Task = Copy the data exactly from the line that contains "You are a computer-use agent. 920x445 pixels." through the line that contains "Click the blue filter", keeping both end lines and leaving out everything else.

Records for the exercise =
——————
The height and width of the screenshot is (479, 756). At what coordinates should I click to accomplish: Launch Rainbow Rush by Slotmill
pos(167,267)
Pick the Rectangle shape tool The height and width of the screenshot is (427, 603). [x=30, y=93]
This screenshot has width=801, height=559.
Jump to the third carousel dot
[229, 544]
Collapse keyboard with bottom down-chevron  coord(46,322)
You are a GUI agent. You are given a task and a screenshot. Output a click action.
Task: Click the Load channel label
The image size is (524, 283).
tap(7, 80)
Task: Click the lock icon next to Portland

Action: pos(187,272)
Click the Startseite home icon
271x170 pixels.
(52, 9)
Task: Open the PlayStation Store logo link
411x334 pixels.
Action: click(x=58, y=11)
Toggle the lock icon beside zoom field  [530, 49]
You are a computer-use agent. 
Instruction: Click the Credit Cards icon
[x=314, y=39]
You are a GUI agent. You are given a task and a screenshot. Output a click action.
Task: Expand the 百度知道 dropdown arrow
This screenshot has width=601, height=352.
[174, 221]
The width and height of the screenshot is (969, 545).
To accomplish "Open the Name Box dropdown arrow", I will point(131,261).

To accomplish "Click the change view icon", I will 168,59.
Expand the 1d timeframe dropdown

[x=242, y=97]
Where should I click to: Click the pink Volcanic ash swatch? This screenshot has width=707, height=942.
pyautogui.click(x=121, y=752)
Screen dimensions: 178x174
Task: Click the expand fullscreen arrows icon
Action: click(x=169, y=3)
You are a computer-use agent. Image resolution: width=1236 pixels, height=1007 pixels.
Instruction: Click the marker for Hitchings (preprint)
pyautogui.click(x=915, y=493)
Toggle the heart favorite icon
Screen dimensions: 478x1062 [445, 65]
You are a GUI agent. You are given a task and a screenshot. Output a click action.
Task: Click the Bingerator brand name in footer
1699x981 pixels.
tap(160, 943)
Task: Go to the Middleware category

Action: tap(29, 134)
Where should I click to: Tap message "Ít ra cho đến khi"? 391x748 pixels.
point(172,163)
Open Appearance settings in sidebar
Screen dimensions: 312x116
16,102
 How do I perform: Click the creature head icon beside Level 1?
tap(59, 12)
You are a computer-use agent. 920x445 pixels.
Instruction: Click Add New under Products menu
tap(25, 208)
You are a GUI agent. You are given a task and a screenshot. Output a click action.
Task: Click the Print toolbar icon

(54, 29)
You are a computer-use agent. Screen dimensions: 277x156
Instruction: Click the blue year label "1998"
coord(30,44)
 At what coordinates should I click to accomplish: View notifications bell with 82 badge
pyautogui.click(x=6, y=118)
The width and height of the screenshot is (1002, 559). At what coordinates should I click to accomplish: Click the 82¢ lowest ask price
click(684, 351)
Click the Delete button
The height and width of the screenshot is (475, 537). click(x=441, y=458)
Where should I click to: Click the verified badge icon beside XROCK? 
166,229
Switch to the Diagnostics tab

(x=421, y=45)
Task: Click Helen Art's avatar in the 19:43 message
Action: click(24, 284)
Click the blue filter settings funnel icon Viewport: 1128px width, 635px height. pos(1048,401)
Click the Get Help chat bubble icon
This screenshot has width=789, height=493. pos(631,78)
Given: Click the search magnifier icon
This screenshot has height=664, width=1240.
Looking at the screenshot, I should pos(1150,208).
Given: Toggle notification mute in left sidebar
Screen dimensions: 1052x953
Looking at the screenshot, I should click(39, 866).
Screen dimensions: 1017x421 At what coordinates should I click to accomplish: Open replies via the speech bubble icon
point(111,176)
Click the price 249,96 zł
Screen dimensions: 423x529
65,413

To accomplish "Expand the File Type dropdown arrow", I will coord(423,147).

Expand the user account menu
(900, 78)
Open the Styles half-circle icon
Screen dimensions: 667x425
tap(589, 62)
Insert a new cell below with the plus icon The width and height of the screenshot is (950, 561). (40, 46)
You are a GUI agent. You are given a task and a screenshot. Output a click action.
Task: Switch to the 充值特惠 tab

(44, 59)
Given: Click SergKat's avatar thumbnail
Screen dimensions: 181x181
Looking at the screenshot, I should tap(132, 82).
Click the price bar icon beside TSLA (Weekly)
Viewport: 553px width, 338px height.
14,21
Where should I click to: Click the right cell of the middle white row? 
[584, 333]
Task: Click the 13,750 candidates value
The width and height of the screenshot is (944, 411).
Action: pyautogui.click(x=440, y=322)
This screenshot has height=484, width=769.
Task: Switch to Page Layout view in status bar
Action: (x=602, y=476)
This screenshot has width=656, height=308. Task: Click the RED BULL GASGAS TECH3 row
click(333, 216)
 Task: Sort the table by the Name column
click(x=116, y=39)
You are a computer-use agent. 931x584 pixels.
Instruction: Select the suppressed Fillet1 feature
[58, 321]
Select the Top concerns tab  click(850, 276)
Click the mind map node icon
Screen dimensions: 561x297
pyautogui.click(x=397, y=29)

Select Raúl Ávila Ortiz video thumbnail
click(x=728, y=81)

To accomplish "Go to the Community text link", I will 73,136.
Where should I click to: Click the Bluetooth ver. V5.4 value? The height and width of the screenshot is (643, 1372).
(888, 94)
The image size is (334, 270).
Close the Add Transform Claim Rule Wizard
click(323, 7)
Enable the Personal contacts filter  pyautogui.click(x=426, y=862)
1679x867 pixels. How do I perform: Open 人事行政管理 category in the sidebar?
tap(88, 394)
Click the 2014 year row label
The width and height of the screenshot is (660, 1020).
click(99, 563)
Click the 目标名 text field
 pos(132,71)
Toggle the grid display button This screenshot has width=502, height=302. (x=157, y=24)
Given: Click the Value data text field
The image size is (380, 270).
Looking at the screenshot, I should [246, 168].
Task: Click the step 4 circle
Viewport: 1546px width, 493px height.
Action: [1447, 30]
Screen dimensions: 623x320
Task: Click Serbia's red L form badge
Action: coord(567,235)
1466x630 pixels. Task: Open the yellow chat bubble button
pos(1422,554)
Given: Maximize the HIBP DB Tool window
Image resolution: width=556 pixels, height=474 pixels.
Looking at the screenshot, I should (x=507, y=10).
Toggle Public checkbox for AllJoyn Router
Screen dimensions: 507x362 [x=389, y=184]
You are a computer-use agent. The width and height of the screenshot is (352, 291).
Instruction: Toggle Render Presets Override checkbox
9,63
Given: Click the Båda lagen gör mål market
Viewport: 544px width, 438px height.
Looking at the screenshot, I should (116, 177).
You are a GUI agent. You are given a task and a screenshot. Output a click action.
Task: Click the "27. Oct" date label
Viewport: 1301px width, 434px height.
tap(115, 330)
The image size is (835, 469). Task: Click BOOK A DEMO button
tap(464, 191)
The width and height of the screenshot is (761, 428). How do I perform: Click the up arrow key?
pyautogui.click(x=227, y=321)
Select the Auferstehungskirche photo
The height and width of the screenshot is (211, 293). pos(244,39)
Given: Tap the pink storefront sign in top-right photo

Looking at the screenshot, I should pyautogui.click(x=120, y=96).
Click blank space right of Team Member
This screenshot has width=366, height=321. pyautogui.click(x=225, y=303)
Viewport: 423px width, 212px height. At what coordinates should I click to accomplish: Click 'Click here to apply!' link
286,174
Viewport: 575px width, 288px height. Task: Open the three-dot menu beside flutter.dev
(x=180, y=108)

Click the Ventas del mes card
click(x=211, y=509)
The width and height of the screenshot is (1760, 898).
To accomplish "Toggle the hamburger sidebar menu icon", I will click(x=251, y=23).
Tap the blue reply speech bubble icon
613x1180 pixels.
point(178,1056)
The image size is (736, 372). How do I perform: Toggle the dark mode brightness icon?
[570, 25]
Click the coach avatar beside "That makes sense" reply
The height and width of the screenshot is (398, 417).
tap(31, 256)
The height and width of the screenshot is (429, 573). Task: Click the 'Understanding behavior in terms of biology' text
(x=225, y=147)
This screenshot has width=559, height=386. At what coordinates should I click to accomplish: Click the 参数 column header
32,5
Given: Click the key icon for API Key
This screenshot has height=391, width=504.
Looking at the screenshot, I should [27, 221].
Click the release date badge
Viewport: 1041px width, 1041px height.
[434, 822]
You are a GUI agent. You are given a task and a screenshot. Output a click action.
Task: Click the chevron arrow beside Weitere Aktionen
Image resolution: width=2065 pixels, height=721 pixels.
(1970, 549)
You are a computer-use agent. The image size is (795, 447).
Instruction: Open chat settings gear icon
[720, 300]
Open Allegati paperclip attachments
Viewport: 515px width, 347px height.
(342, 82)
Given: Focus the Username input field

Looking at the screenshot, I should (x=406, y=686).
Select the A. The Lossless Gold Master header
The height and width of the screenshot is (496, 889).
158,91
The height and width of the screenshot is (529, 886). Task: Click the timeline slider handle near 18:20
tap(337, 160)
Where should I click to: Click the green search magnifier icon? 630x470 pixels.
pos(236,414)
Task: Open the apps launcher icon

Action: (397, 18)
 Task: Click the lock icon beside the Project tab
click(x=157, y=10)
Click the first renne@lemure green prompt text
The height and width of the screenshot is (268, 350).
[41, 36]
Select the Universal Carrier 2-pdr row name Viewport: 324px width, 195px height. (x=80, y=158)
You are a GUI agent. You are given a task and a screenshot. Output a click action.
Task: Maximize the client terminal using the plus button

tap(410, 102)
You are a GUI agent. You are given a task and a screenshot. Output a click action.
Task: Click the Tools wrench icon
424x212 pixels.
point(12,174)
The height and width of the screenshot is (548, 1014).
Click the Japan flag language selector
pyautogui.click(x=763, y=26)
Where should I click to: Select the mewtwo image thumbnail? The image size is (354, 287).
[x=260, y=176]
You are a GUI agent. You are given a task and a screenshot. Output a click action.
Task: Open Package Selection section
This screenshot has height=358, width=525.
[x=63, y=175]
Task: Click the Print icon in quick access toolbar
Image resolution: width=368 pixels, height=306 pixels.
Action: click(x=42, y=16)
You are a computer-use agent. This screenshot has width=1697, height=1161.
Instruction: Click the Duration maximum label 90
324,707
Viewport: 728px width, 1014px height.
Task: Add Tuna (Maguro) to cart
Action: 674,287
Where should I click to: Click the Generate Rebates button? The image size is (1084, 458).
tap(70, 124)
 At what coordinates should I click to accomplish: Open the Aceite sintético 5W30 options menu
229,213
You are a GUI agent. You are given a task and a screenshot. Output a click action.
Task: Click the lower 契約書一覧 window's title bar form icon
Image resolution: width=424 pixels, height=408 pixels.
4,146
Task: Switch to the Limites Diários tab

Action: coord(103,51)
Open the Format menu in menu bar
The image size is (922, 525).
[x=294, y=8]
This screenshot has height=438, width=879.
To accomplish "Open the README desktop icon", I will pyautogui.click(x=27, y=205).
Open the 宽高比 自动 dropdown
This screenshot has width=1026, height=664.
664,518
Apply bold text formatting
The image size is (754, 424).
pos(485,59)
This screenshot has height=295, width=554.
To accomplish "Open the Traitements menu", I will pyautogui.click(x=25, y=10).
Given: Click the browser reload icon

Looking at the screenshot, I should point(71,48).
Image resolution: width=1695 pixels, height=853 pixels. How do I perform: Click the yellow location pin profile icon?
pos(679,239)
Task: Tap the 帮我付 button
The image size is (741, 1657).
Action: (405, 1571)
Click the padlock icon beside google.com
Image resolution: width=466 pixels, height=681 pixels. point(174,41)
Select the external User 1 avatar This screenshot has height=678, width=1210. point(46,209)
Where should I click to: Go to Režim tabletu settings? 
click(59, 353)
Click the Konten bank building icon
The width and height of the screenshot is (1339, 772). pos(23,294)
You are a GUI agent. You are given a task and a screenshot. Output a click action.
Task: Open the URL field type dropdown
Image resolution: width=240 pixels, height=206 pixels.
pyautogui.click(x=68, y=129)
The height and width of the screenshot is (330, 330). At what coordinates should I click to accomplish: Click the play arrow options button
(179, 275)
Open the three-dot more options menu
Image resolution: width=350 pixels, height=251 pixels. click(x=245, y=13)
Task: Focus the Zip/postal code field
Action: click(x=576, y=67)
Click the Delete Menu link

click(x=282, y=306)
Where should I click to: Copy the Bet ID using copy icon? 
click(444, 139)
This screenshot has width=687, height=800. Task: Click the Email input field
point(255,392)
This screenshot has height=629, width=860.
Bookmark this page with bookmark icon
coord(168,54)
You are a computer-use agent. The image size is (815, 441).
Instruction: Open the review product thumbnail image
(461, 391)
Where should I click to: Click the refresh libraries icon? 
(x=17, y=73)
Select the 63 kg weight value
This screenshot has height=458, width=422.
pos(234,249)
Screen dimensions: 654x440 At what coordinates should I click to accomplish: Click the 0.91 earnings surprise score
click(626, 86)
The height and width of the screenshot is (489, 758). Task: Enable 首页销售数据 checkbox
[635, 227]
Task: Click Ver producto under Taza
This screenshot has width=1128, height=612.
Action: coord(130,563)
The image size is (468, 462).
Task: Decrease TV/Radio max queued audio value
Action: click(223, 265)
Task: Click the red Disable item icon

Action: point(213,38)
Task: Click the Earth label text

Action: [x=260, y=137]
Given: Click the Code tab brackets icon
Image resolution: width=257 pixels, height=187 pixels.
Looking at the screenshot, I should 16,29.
——————
Task answer =
You are a computer-use agent. 920x445 pixels.
Instruction: Click Add New under Products menu
tap(25, 208)
You are a GUI agent. You are given a task and a screenshot. Output a click action.
Task: Click the Print toolbar icon

(54, 29)
You are a computer-use agent. Screen dimensions: 277x156
Instruction: Click the blue year label "1998"
coord(30,44)
 At what coordinates should I click to accomplish: View notifications bell with 82 badge
pyautogui.click(x=6, y=118)
The width and height of the screenshot is (1002, 559). At what coordinates should I click to accomplish: Click the 82¢ lowest ask price
click(684, 351)
Click the Delete button
The height and width of the screenshot is (475, 537). click(x=441, y=458)
Where should I click to: Click the verified badge icon beside XROCK? 
166,229
Switch to the Diagnostics tab

(x=421, y=45)
Task: Click Helen Art's avatar in the 19:43 message
Action: click(24, 284)
Click the blue filter settings funnel icon Viewport: 1128px width, 635px height. pos(1048,401)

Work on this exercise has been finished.